Task goal
Print the lines that run from the line with "Image resolution: width=1280, height=1126." to the line with "Powered by Shopify", keeping both end lines, exactly as they appear in the entries below, and nothing else.

The data
====

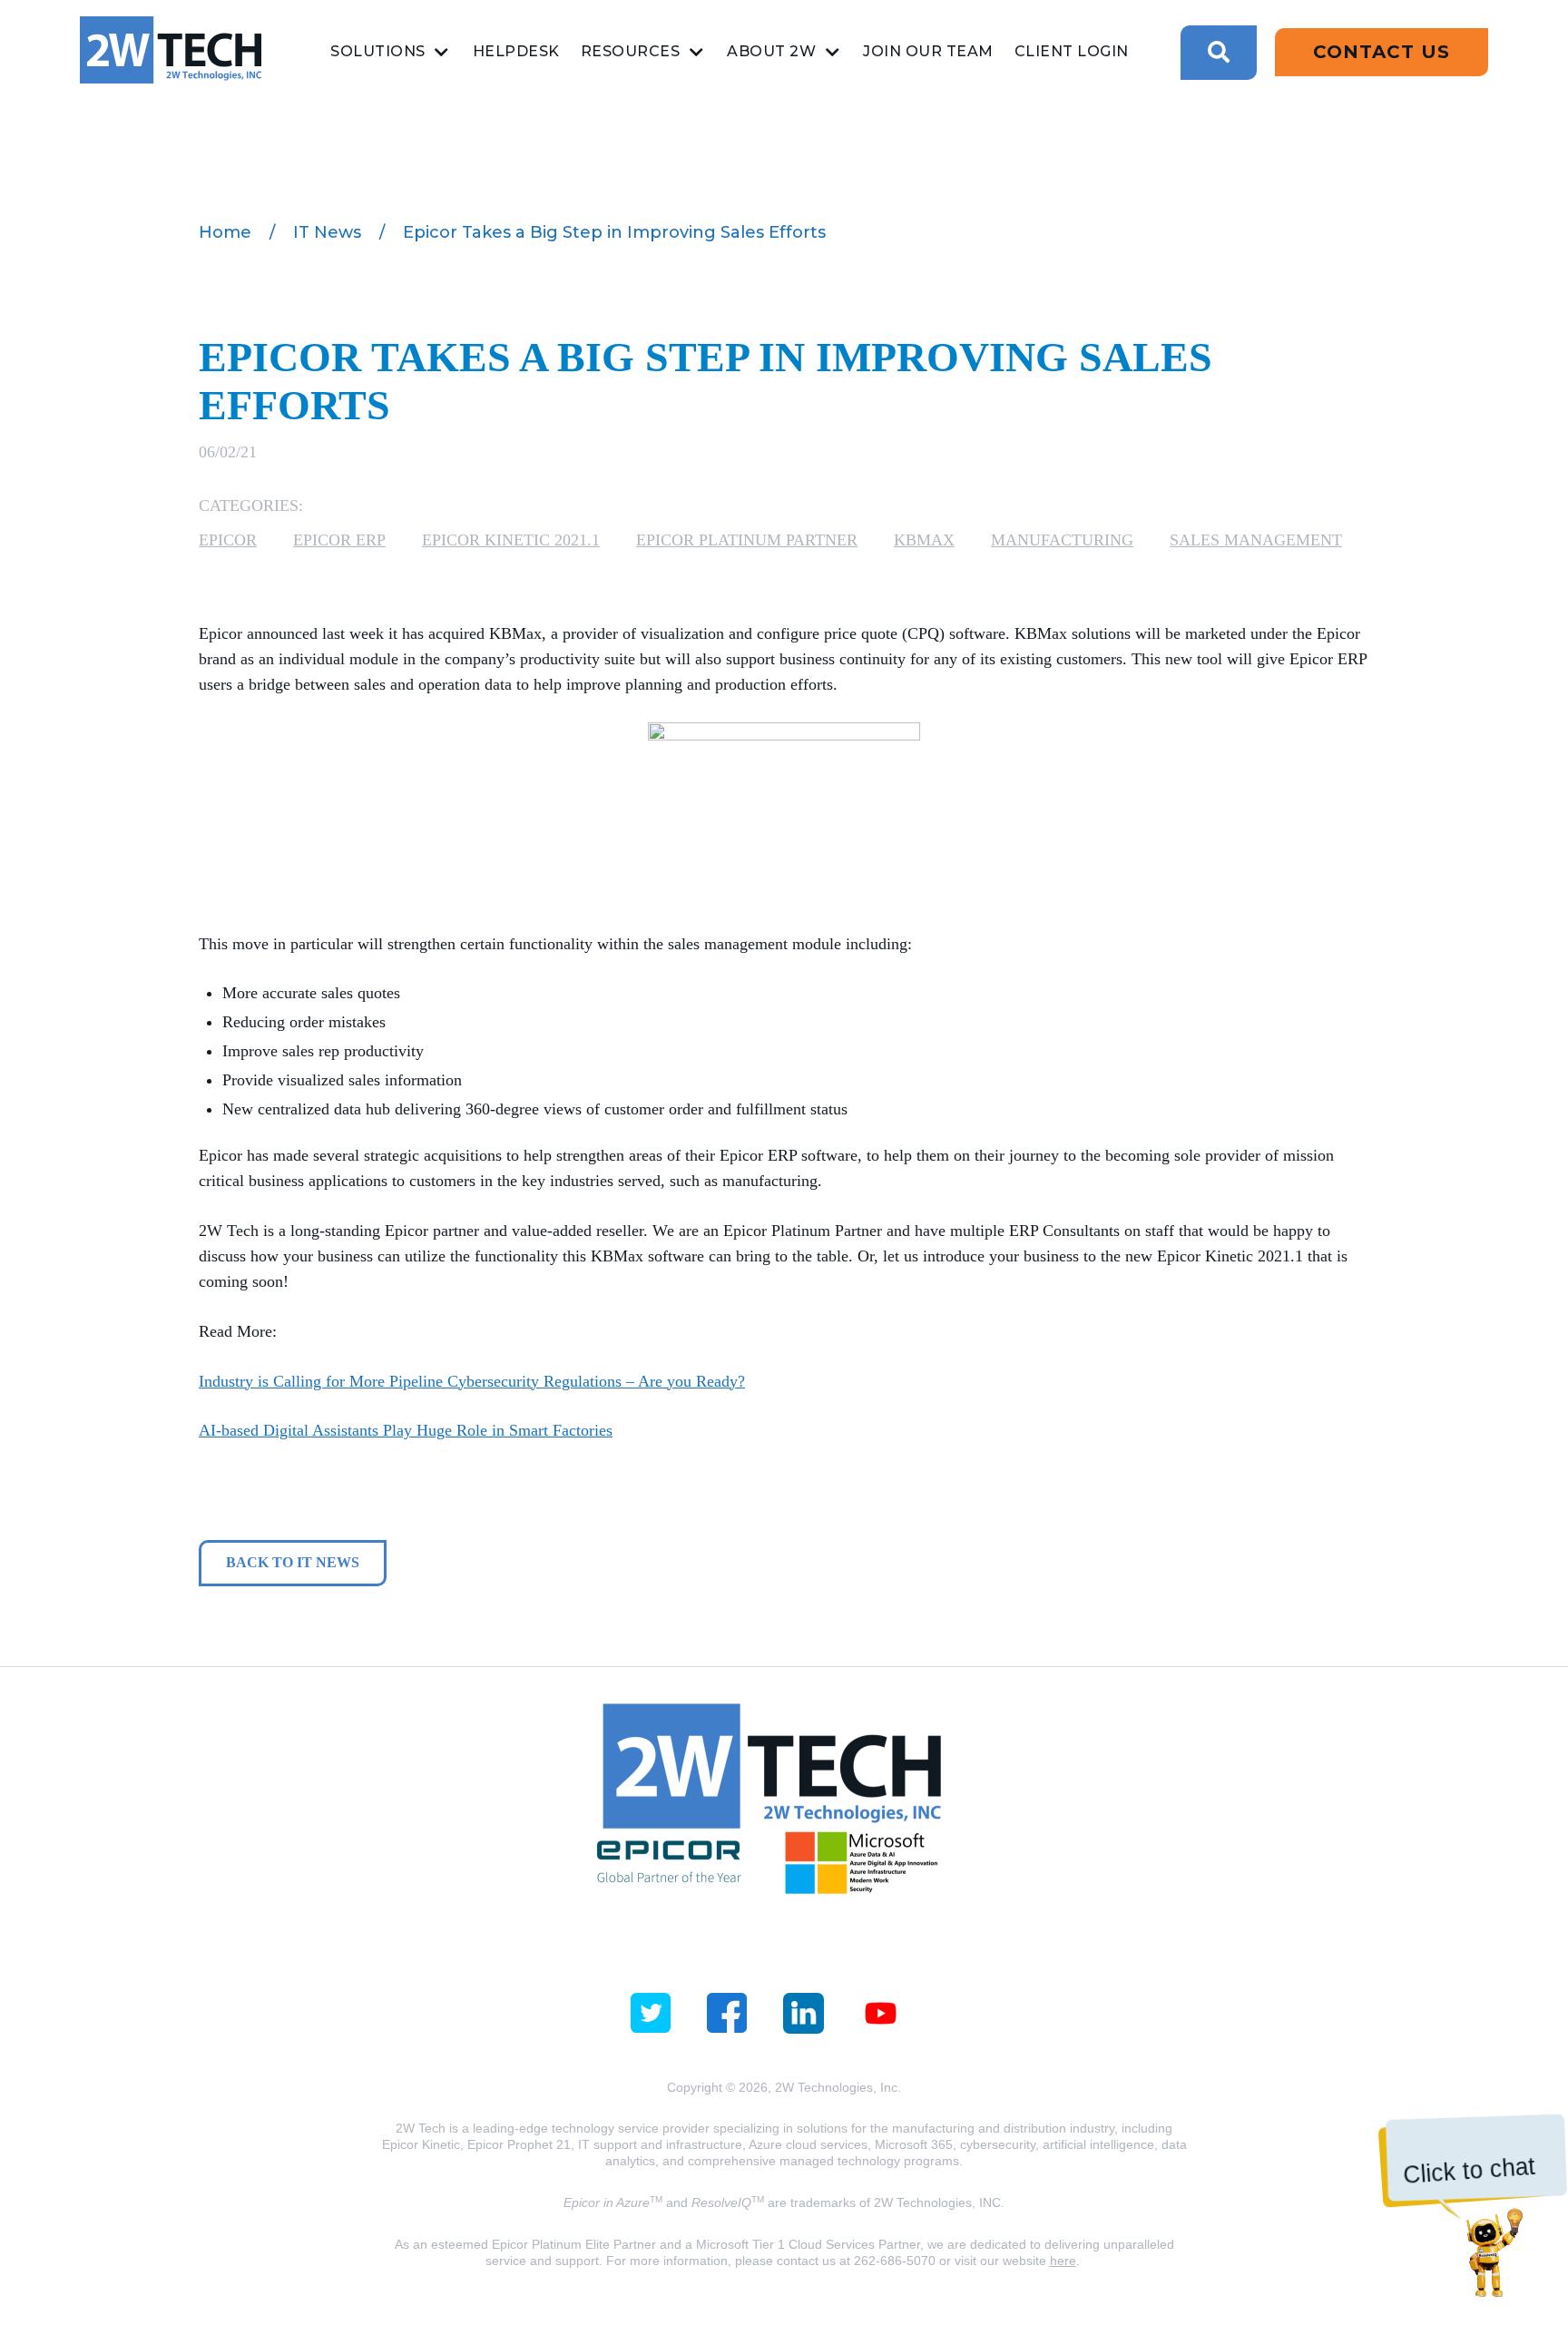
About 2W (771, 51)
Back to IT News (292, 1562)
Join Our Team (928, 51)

====

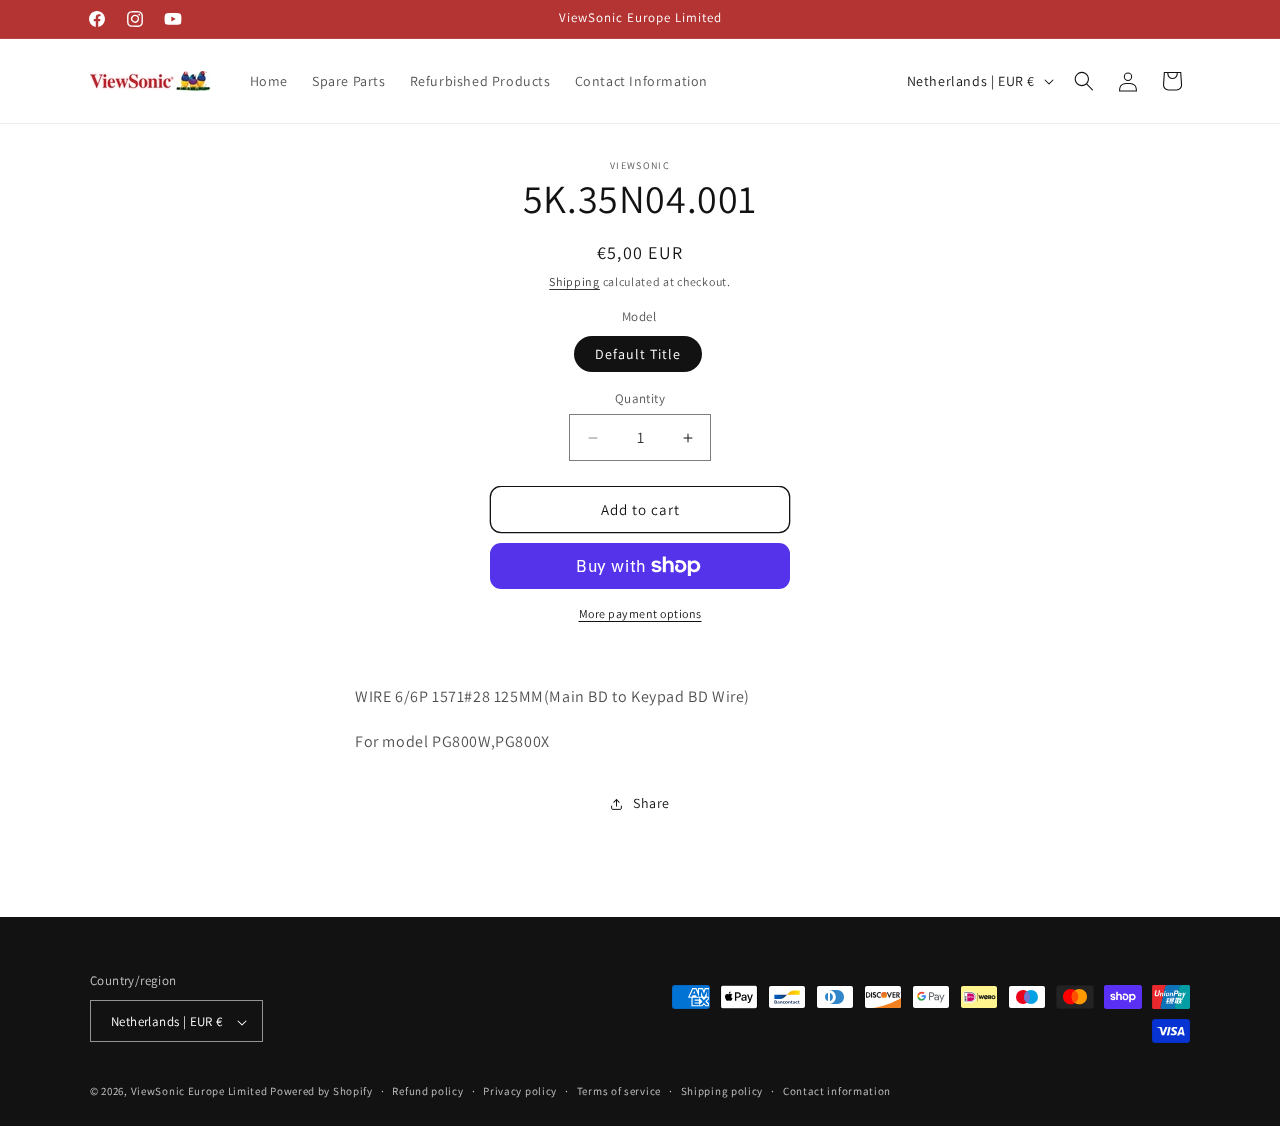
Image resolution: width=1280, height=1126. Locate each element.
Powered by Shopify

====

Written response
Image resolution: width=1280, height=1126. Locate each element.
Powered by Shopify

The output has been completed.